This project applies advanced computer vision techniques to remove a specific individual wearing a red cap, whom we will refer to as Benard, from visual media such as photos, videos, and live recordings. The modular pipeline integrates state-of-the-art algorithms for detection, segmentation, tracking, and inpainting.
This project explores various applications of computer vision, such as:
- Detection: Identifying the individual using YOLO and a red cap heuristic.
- Segmentation: Creating pixel-level masks of the individual for further processing.
- Tracking: Ensuring continuous detection across video frames.
- Inpainting: Reconstructing the background after removing the individual.
The pipeline consists of the following steps:
-
Detection:
- YOLO identifies all individuals in the frame.
- A heuristic-based red cap detection isolates areas potentially containing a red cap.
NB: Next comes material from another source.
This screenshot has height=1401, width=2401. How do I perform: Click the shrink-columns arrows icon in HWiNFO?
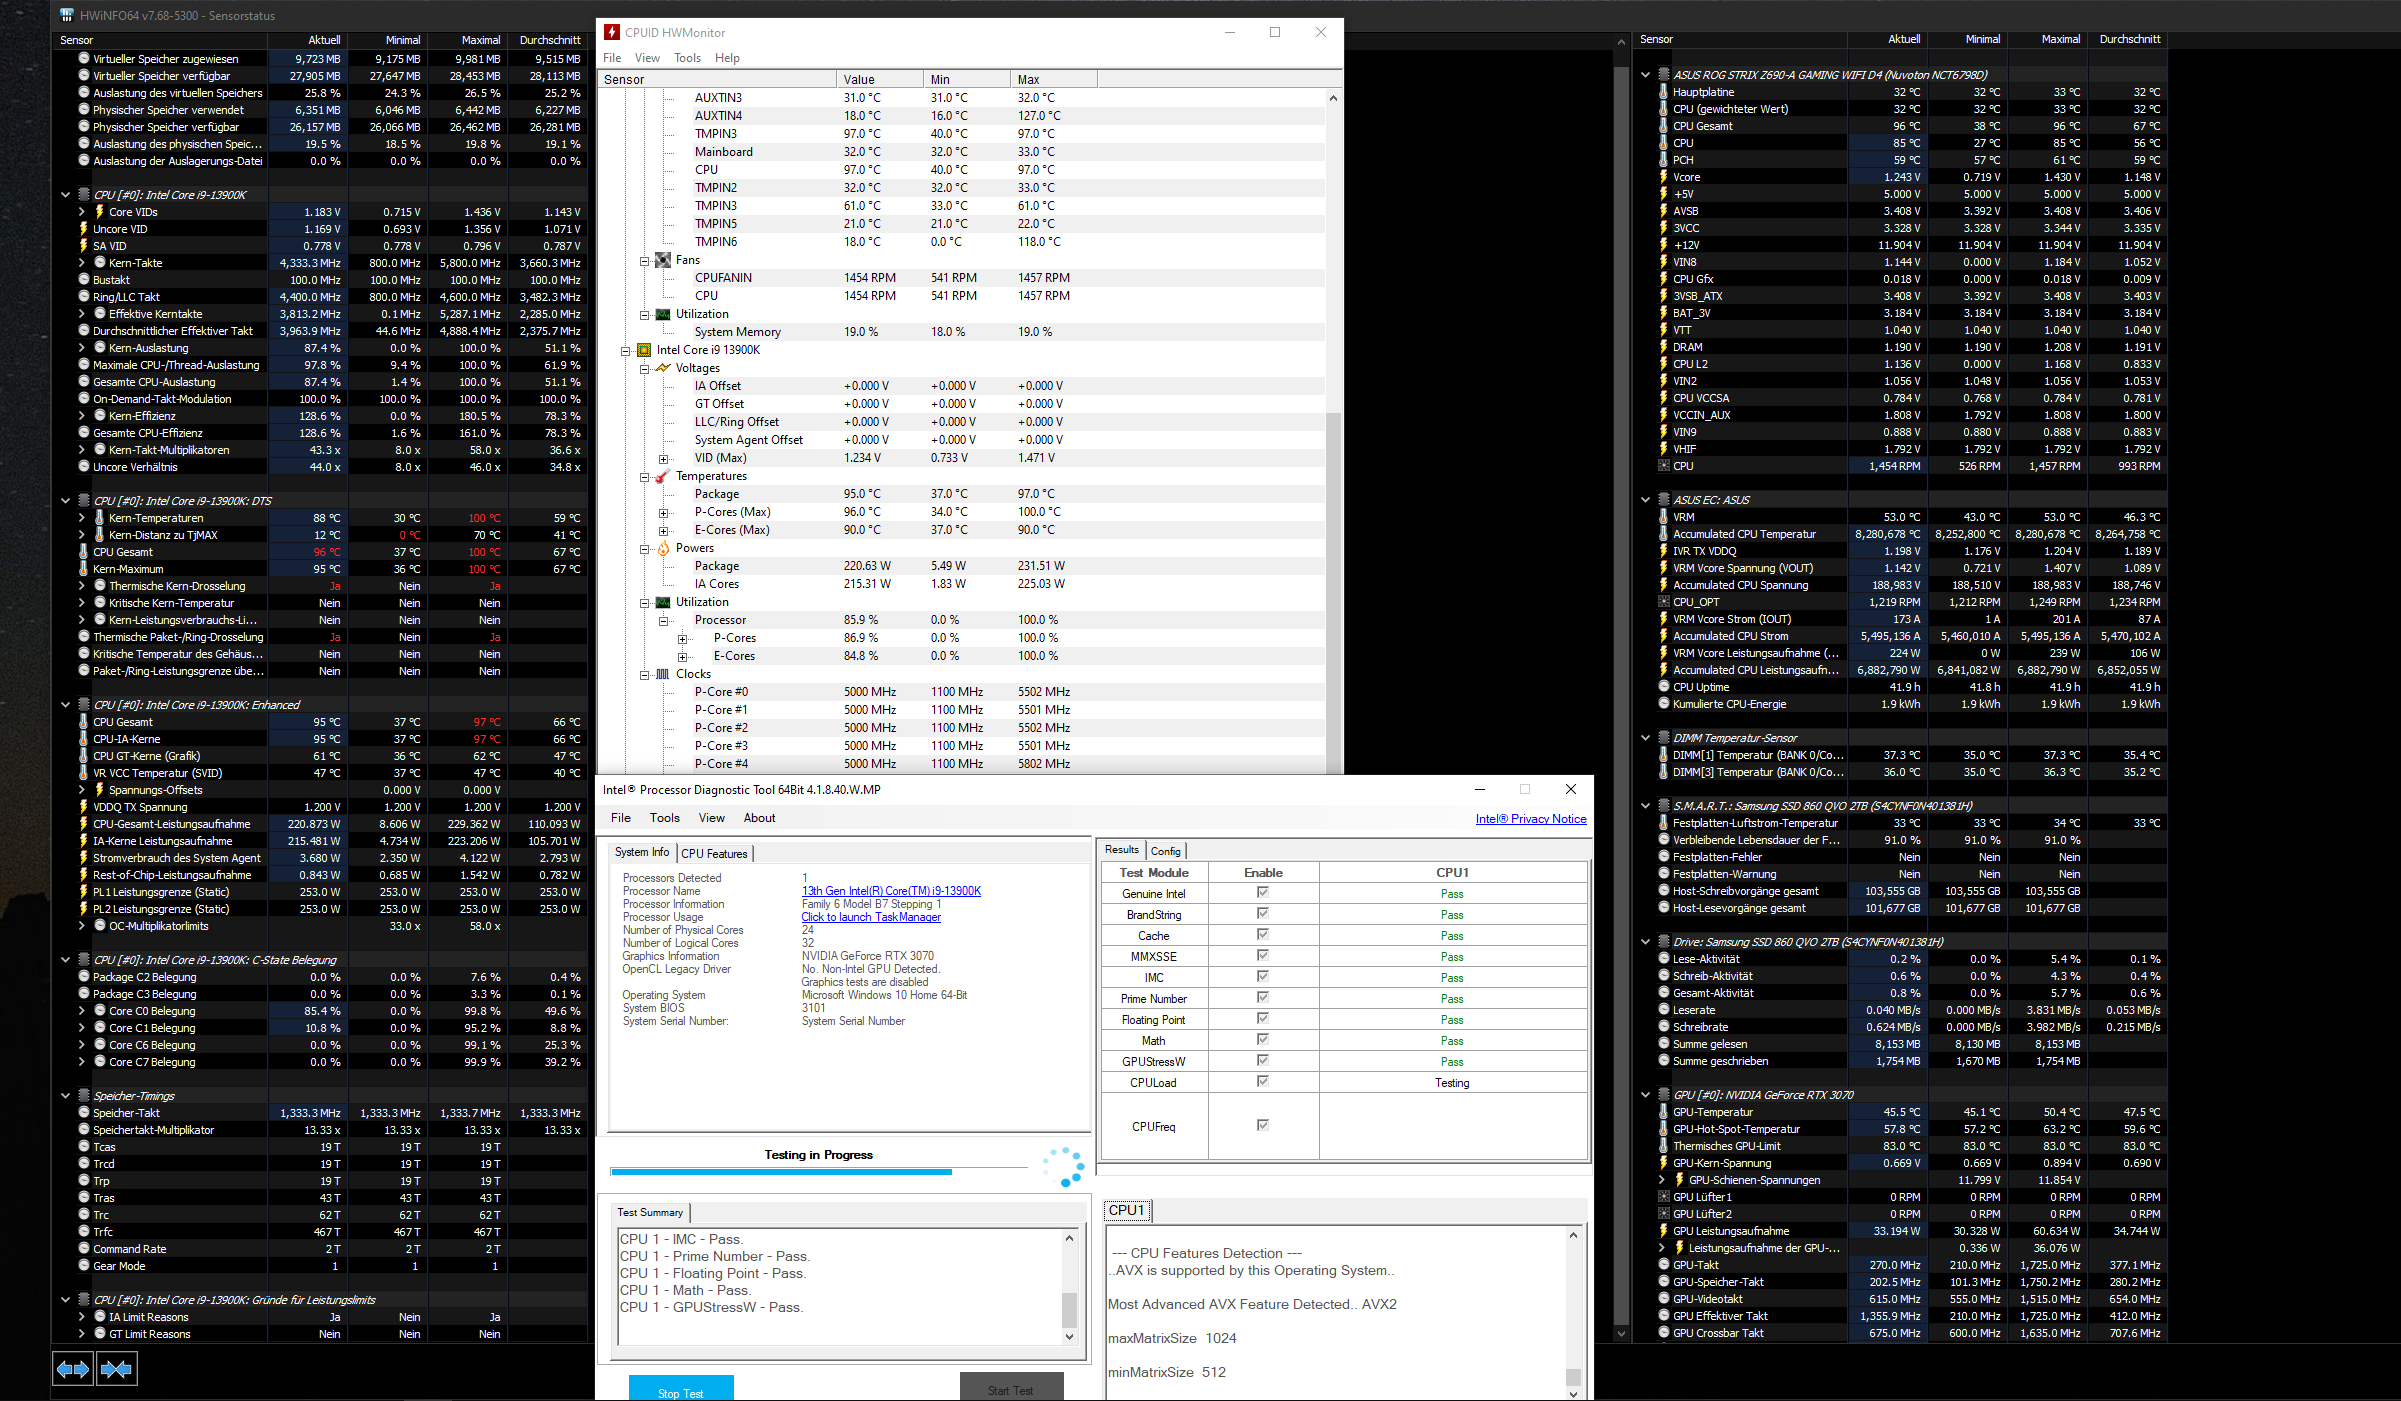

- Results are combined to locate the individual wearing the red cap.
-
Segmentation:
- Generates pixel-level masks for the detected individual.
-
Tracking:
- KCF/MOSSE trackers ensure continuity in detection during temporary detection failures.
-
Inpainting:
- Removes the identified individual and fills the void with reconstructed backgrounds using methods like LAMA or OpenCV-based techniques.
- Python [3.9, 3.10]
- Dependencies listed in
requirements.txt
git clone https://github.com/Mathixx/INF573-MakeBenardDisappear.git
cd INF573-MakeBenardDisappear
pip install -r requirements.txt
-
Prepare Input Media:
- Place your images or videos in the
input_media/
directory.
- Place your images or videos in the
-
Run the Pipeline: It is mandatory to specify the type of media being processed using the --type option (video, photo, or live).
Example for video processing:
python main.py --type video --input input_media/example_video.mp4 --output output_media/
Alternatively, you can modify the default_input and default_output_folder variables directly in main.py.
-
Additional Options:
You can specify debugging levels and other options via command-line arguments:python main.py --type video --input input_media/example_video.mp4 --output output_media/ --debug_frames Detector --debug_video All
Available Options:
--input: Path to the input file (ignored for --type live). --output: Folder for processed output files. --debug_frames: Debugging level for individual frames. Options: None, Detector, Segmentor, Remover, All, complete_detector. --debug_video: Debugging level for video outputs. Options: None, Detector, Segmentor, All.
-
Visualize Results:
- Output media will be saved in the
output_media/
directory.
- Output media will be saved in the
This project is licensed under the MIT License. See the LICENSE
file for details.
For more details, refer to the project repository.